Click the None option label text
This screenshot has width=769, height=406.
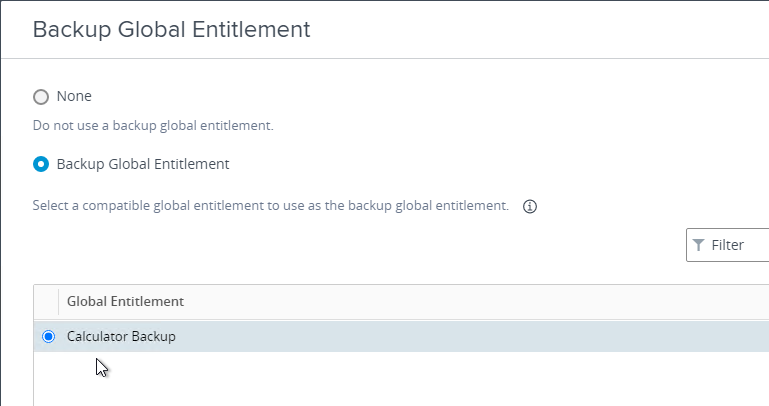point(74,96)
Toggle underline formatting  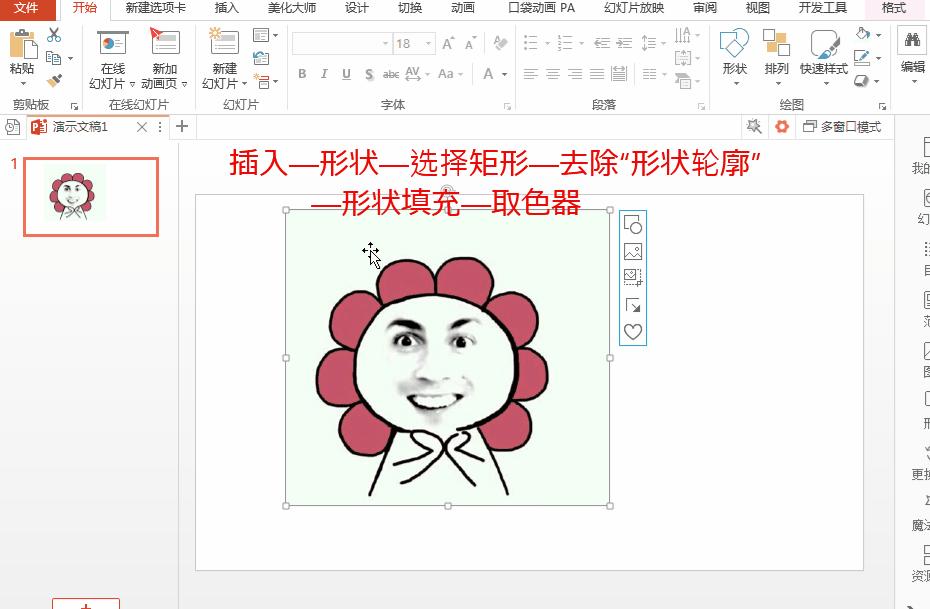coord(344,74)
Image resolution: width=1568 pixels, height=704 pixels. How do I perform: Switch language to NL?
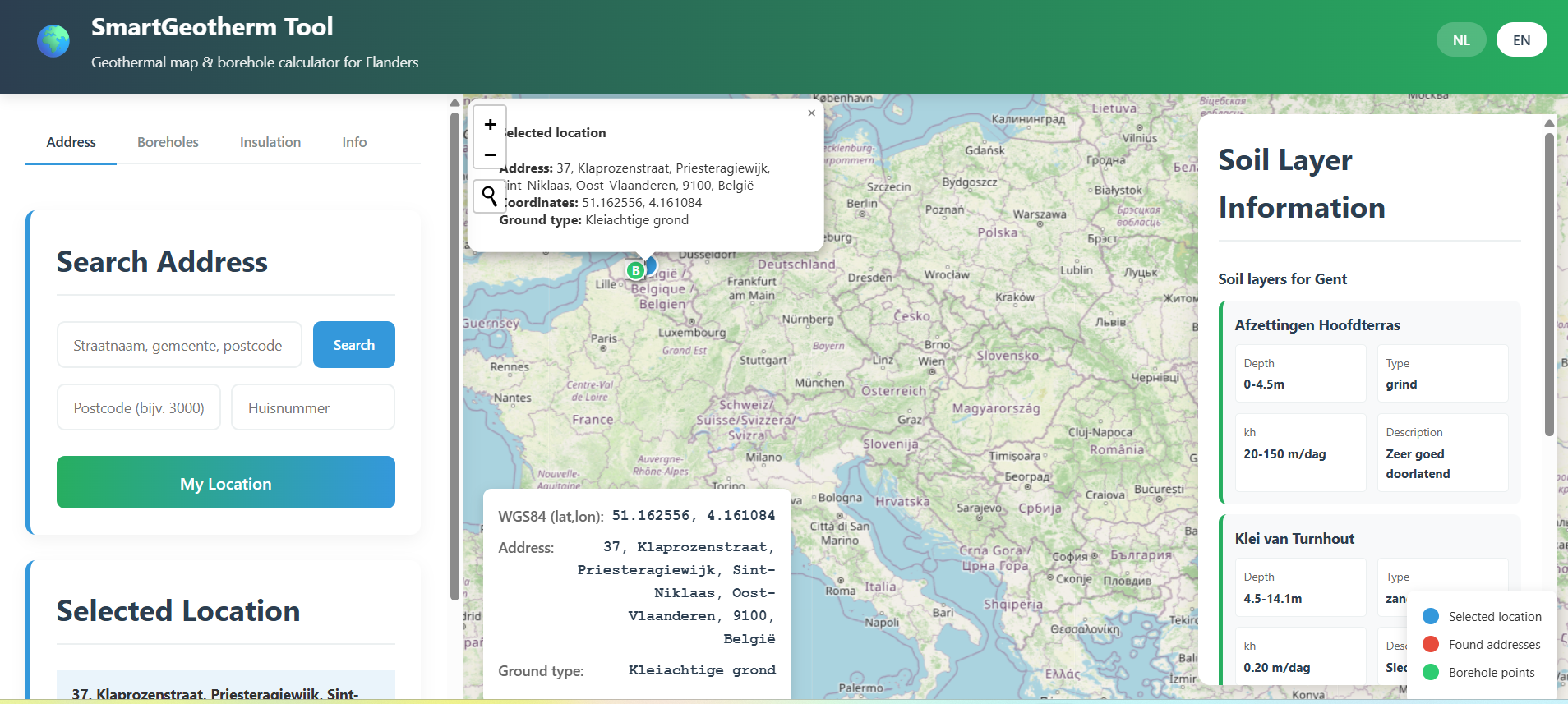(x=1460, y=40)
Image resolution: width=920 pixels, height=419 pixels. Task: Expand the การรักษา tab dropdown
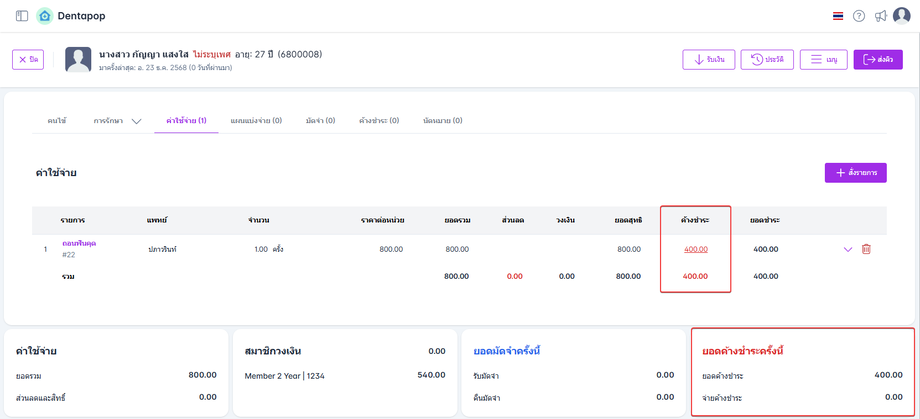click(x=136, y=121)
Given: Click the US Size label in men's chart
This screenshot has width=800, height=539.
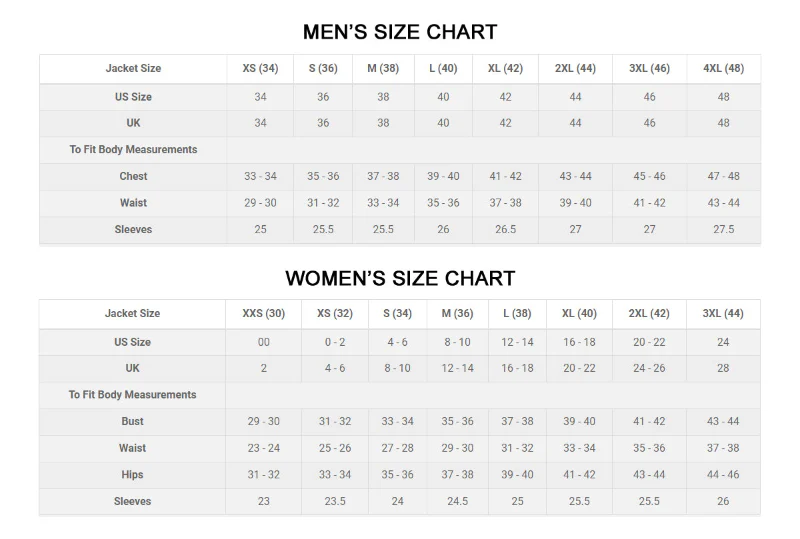Looking at the screenshot, I should tap(133, 97).
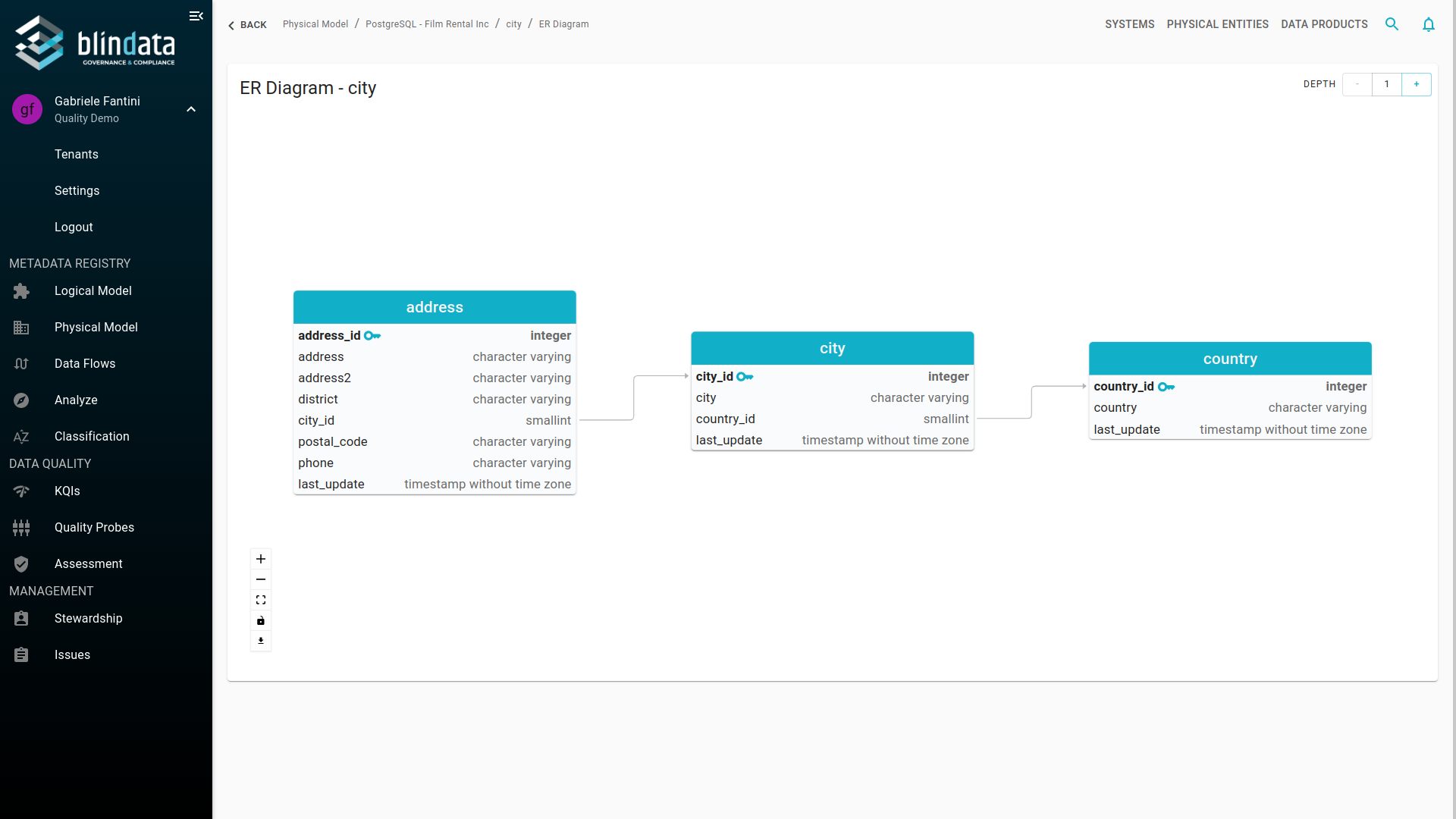Image resolution: width=1456 pixels, height=819 pixels.
Task: Click the Assessment shield icon in sidebar
Action: tap(21, 563)
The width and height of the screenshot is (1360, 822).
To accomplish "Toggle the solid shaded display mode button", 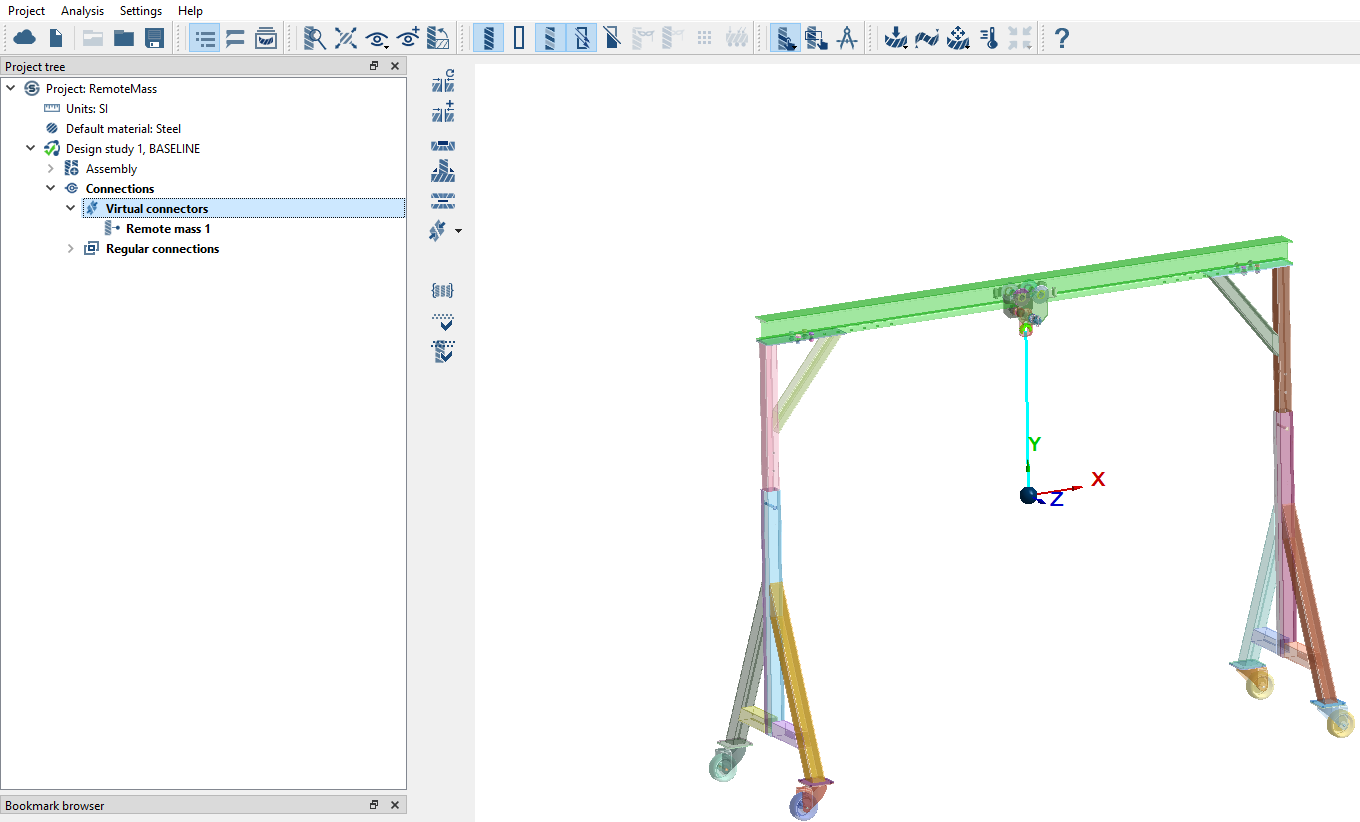I will coord(488,38).
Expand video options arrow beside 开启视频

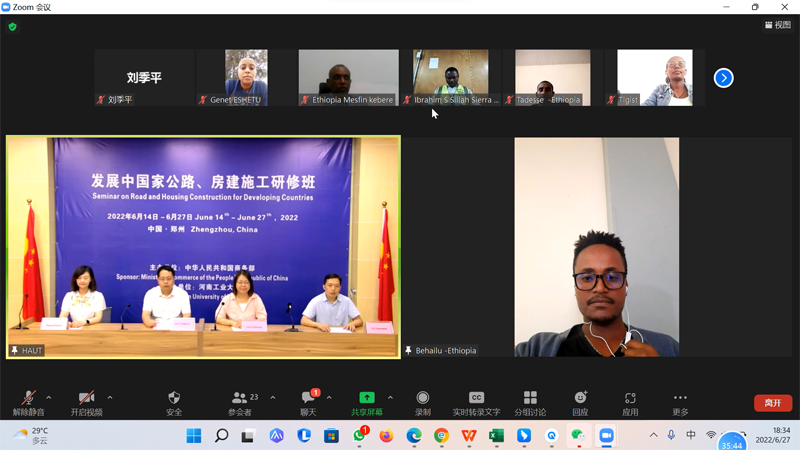[110, 398]
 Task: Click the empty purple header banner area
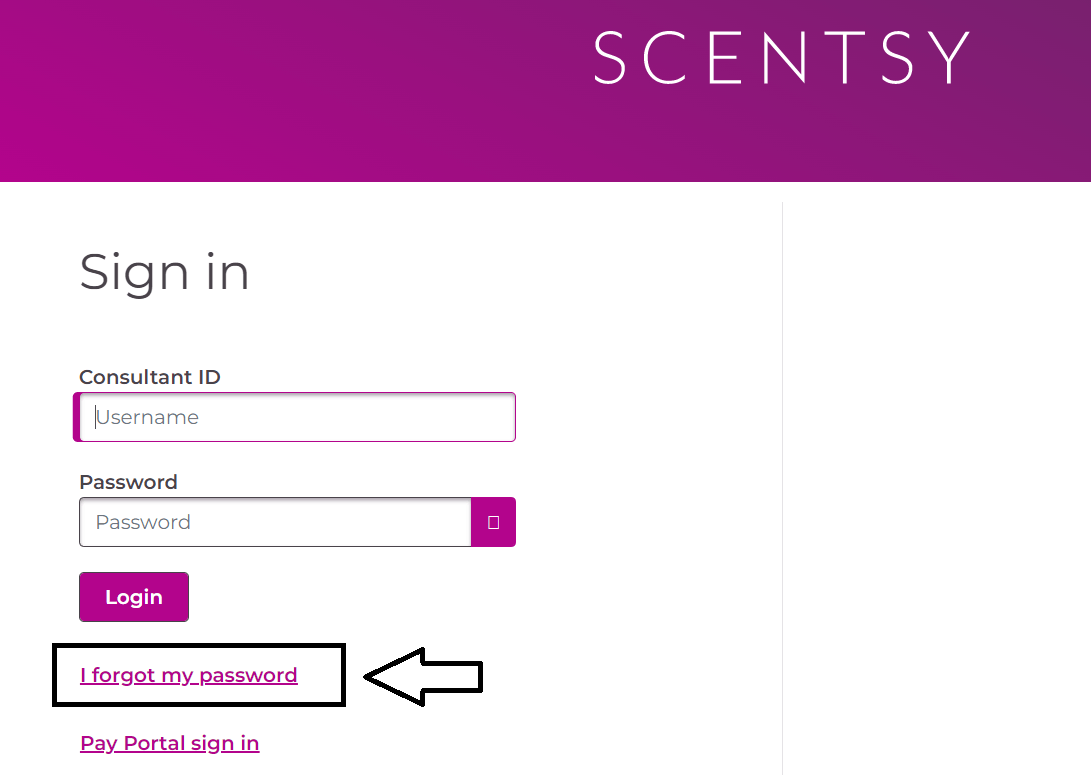278,90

* [WHAT IS NEEDED]
Among the records above, find the lines where the word "label" appears and copy them.

* [WORKED SOLUTION]
Click the None option label text
Given: Click the US Size label in men's chart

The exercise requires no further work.